The Dutch Republic was officially Calvinist, which required a drastic departure from the more overt, bombastic visual expressions of Christianity seen in the recent Catholic past. This class will consider how artists in the Dutch Republic adapted their approaches to their new Calvinist Republic.
The personal, professional and political ambitions of patrons saw a rise in portraiture in the Dutch Golden Age. We will look at a range of portraiture including group portraits and marriage portraits, exploring how the subjects are memorialised in each.
Rembrandt’s oeuvre is singular in the Dutch Golden Age, in part because of his prolific creation of self-portraits. Seen as a body of work, they provide an insight to his artistic practice as a site of technical experimentation and reveal his professional ambitions.
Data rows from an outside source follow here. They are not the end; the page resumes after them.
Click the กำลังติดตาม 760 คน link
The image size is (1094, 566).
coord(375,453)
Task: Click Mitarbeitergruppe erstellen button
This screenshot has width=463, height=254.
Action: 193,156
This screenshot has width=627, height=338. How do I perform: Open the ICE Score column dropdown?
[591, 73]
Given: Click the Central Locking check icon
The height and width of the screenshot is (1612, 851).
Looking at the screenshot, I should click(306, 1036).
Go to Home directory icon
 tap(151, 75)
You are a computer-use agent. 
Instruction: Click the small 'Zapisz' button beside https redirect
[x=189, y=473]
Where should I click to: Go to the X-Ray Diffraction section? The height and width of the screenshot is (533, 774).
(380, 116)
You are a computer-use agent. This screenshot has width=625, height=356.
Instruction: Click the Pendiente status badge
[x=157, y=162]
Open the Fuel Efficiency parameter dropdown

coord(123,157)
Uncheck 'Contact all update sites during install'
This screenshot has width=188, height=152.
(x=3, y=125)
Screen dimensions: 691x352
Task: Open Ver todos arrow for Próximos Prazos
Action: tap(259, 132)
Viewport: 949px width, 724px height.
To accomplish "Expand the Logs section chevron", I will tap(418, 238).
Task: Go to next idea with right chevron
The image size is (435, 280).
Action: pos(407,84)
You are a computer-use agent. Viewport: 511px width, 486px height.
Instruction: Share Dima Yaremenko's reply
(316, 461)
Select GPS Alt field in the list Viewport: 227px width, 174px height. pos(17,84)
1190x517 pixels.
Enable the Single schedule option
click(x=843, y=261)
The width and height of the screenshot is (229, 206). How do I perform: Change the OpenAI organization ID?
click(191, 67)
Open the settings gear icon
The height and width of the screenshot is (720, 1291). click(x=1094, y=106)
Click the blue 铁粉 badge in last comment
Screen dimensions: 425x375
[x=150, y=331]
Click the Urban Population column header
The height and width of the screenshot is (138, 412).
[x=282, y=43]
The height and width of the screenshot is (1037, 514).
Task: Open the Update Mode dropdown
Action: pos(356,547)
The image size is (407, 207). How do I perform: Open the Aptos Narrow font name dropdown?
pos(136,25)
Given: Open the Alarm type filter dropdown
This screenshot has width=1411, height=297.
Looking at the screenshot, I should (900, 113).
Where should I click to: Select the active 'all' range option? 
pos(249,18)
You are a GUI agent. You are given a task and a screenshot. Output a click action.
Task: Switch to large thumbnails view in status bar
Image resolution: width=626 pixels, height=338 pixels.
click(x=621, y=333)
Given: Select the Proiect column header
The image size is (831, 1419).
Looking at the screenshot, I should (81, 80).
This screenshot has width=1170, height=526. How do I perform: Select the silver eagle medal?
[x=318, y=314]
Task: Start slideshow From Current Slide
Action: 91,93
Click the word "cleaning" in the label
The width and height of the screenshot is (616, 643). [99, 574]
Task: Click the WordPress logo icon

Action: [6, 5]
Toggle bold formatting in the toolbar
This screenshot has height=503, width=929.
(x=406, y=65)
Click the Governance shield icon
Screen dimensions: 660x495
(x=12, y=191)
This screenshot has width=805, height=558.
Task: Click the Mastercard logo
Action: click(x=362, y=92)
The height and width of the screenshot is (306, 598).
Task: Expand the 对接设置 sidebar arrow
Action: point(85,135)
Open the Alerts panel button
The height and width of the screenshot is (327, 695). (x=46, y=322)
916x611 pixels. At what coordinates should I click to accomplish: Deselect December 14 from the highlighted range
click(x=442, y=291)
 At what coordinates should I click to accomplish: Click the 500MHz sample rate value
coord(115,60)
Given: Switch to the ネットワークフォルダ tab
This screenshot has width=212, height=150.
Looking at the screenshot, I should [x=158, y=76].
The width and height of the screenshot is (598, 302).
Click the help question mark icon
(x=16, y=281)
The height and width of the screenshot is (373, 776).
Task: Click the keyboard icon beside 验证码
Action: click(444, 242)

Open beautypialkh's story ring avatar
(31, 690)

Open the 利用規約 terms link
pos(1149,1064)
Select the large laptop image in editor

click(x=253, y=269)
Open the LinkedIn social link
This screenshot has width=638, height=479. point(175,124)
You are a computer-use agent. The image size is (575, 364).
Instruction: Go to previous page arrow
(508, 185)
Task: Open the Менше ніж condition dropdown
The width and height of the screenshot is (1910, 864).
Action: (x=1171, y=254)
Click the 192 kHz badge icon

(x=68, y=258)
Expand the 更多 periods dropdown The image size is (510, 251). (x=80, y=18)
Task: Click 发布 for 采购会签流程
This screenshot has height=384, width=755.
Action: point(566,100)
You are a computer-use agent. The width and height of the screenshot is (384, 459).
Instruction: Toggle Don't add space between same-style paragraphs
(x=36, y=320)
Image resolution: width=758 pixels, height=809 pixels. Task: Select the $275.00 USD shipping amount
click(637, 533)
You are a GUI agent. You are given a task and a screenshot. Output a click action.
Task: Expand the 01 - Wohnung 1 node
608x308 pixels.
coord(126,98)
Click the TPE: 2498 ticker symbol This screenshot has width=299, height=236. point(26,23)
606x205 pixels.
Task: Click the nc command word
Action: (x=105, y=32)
Paintings of so-called ‘everyday life’ purport to give an insight into daily routines but often reveal more about the moral codes of the day. At turns humorous, ambiguous and enigmatic, these paintings offer multiple interpretations for us to untangle.
Relegated to the lowest status of painting, still life and landscapes were often dismissed as mere mimicry. However, complex subtexts could be folded into these works, with still-life arrangements acting as conduits for conversations around immortality and sin. Women artists were able to paint still lifes, side-stepping the need to study human anatomy, and created some of the most mesmerising examples of the genre.

About the lecturer
Linda Yang (BFA/BA Hons, MA)(BFA/BA Hons, MA) is an art historian and educator. She has taught a range of art history and photography classes to secondary and tertiary students as well as adults at the University of Auckland Waipapa Taumata Rau, New Zealand School of Education, Browne School of Art and Auckland Art Gallery Toi o Tāmaki. Linda was a long-time assistant of Marti Friedlander (1928–2016), one of New Zealand’s most famous and celebrated photographers. She is the archivist for the Marti Friedlander Archive, which is held by the Gallery’s E H McCormick Research Library. Linda prides herself on creating a safe environment where ideas can be exchanged and explored freely in discussion.